Given a stochastic differential equation $dS = a(S) dt + b(S) dX$ and a function $V(S)$, the differential equation satisfied by $V(S)$ is stated to be $dV = \frac{dV}{dS}dS + \frac{1}{2}b^2 \frac{d^2V}{dS^2}dt $. The book says this can be derived properly or the cheating substitution of $dX^2 = dt$ could be used.

But I just don't understand how the expression for $dV$ is obtained - either properly or by using the Taylor series. While using the Taylor series, how should I expand $V$? Should I use the Taylor series for a composite function, as shown, for instance, here? And how might I do it "properly"?

The book is Quantitative Finance of Paul Wilmott, I have made a screenshot of the relevant section.

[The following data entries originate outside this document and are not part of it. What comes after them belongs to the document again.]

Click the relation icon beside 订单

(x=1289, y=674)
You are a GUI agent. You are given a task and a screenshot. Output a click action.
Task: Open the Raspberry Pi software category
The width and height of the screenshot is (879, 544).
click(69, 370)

I make a completely naive attempt by trying to apply Ito's lemma to $V$ treating $S$ as the random variable (since it is, in effect the function of one).

$dV = \frac{dV}{dS}dS + \frac{1}{2}\frac{d^2V}{dS^2}dS^2 $

and then substituting the given expression of $dS$ in the second term of the RHS. $dV = \frac{dV}{dS}dS + \frac{1}{2}\frac{d^2V}{dS^2}(a(S) dt + b(S) dX)^2$

This can directly give the correct expression for $dV$ if the $dt$ term inside the braces can be made to go to zero. But why would that be? So obviously there's something subtle going on that I am completely missing. Any pointers would be appreciated. Also regarding how to derive it properly.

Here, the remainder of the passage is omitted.